Describing “the existing state of knowledge on climate change and tornadoes,” NOAA’s Climate Attribution Rapid Response Team cited the Intergovernmental Panel on Climate Change and the U.S. Climate Change Science Program, both of which agree that there is insufficient evidence to determine trends in the frequency and intensity of small-scale weather events like tornadoes. Indeed, there is a lot of evidence tempering USA Today’s declaration that “Climate change could spawn more tornadoes,” but its post mentioned none of it.

At any rate, McKibben’s contention that no one is “making connections” or asking questions about twisters and warming is completely unfounded. On May 5, NOAA’s own ClimateWatch Magazine reported, “These days, when the weather breaks records, it’s natural to wonder if global warming is to blame. So it’s not surprising that in recent weeks, climate scientists have been fielding lots of questions about the possible connection between global warming and tornadoes.”

If anything, the connections that most journalists are failing to make are the ones to the immediate steps that can be taken to improve tornado preparedness and reduce vulnerability. Revkin has made this argument repeatedly at his New York Times Dot Earth blog, writing on May 23 that:

It’s fine for Kevin Trenberth of the National Center for Atmospheric Research to say he feels “it is irresponsible not to mention climate change” when discussing tornado outbreaks. Everyone’s entitled to his or her view.

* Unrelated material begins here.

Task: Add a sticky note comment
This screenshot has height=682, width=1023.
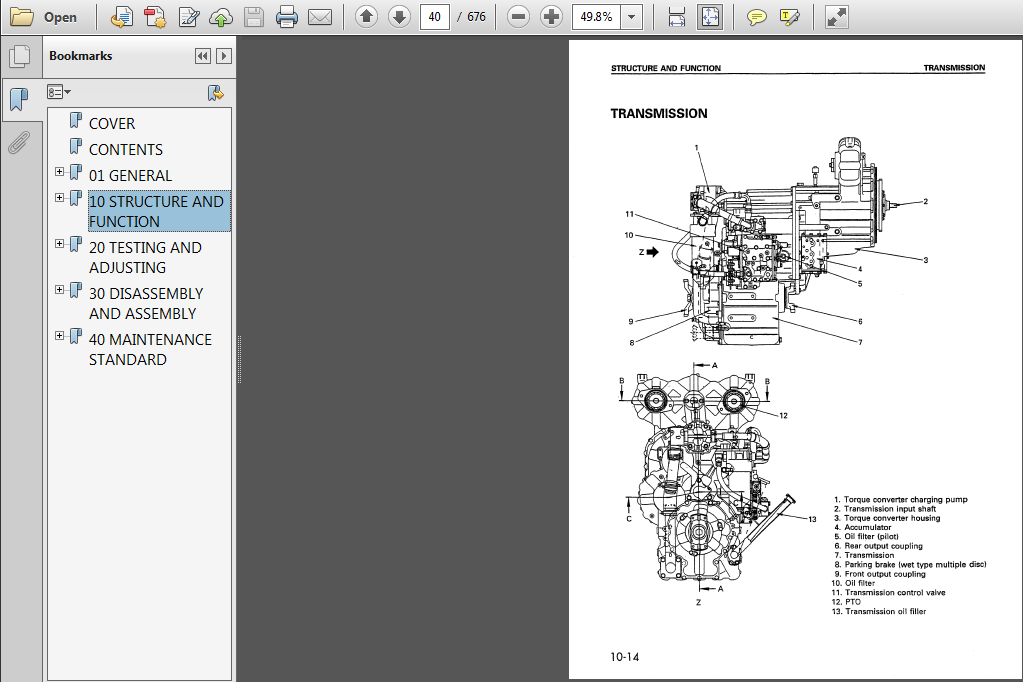Action: click(757, 17)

My response would be that it is irresponsible not to mention the need to reduce inherent and avoidable human vulnerability to tornadoes in the crowding South, particularly in low-income regions with flimsy housing. I saw barely a mention of these realities in recent posts by climate-oriented bloggers on the tornado outbreak.

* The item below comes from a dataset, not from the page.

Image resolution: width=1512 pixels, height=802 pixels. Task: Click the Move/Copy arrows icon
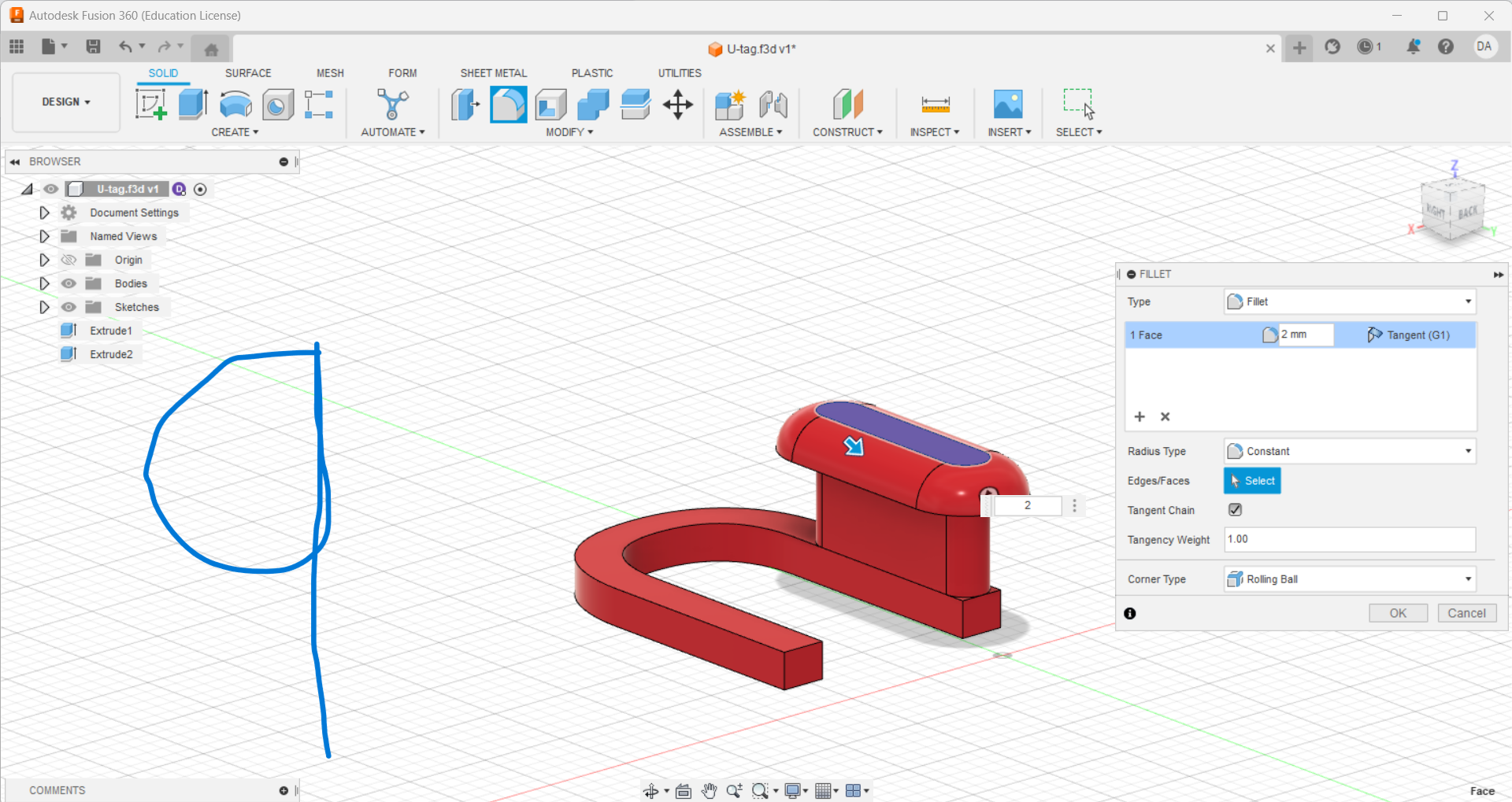(x=677, y=104)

Indeed, reports like one from The Christian Science Monitor’s Patrick Johnson, which explored the contradiction between improved storm-monitoring technology and the startling death toll this season, have been rare. On May 23, Johnson reported that:

On average, tornado deaths in the United States have gone from 8 per 1 million people in 1925 to 0.11 per 1 million people today – a trend largely attributed to early-warning systems fed by advanced meteorology and the introduction of Doppler radar.

Yet the stunning death tolls from tornadoes this spring raise new questions about government subsidies for storm shelters, the psychology of warning response, the possibility of limited tornado evacuations, and the argument that tornado warning and response should be considered a national security issue.

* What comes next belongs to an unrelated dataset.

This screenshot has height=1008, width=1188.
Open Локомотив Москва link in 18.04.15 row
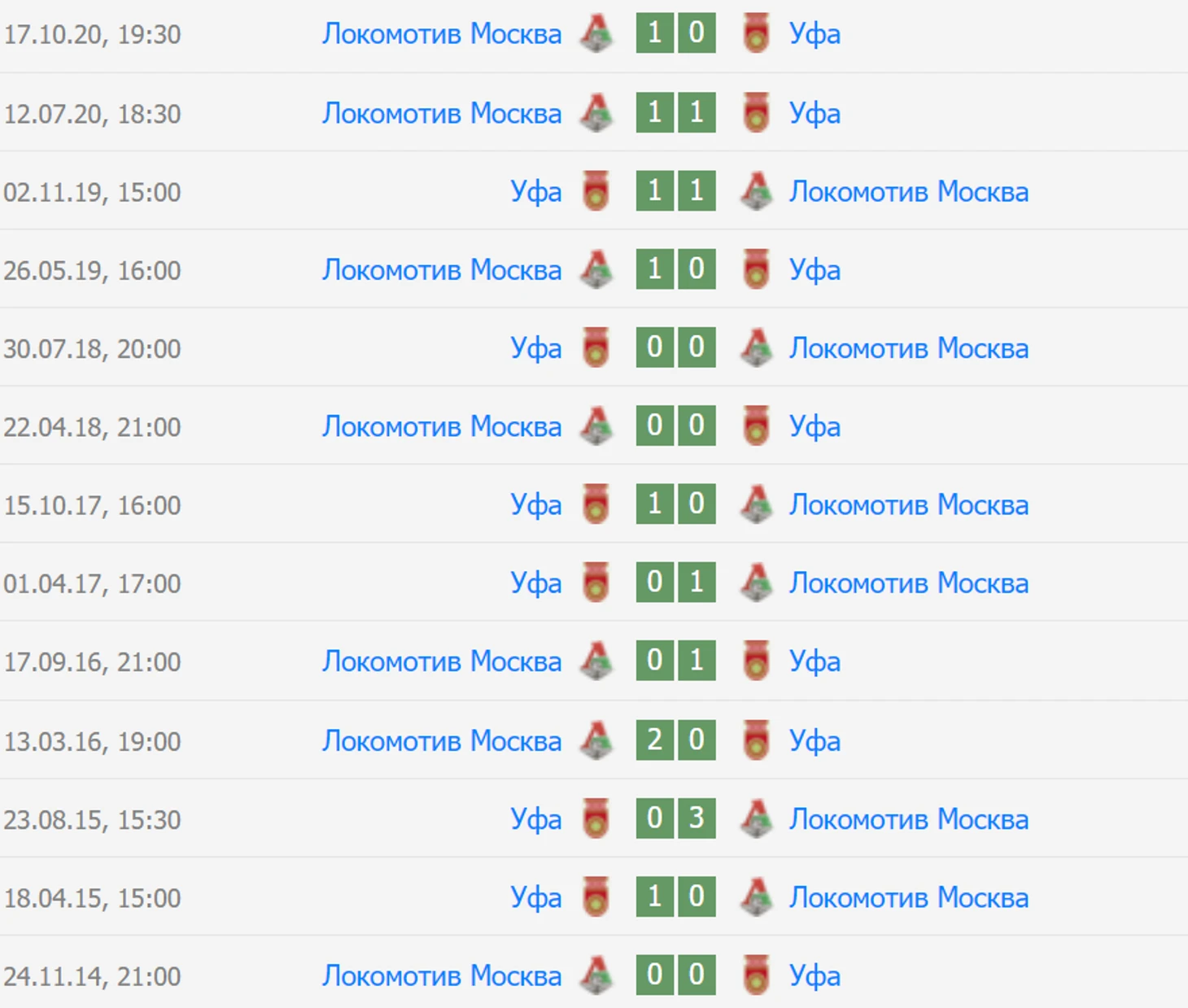908,897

A Reuters article stressed the importance of enacting stronger building codes and building tornado “safe rooms,” and The New York Times reported that a record number of people are indeed now “scrambling to install shelters.” (ABC News had an interesting piece quoting an engineer and an architect explaining why safe rooms are better investments than trying to “tornado-proof” a whole home, which is “probably not worth the expense.”)

Revkin highlighted a lack of basements in tornado-prone regions, and cited a 2008 study by Ashley Walker, a meteorologist at Northern Illinois University, which found that 44 percent of deaths in tornadoes occur in mobile homes (a figure Walker says is now up to 50 percent). “In the tornado zone, the focus, going forward, should remain on improving responsiveness to warnings, construction standards and the availability of shelter,” Revkin argued in another post.

Reducing the greenhouse-gas emissions that contribute to climate change should also be a priority, of course, but on the list of things that can be done to protect people from tornadoes, it barely registers. And while it’s fine to ask questions about connections between climate change and twisters, journalists have a responsibility to the public, and there are more important connections to make.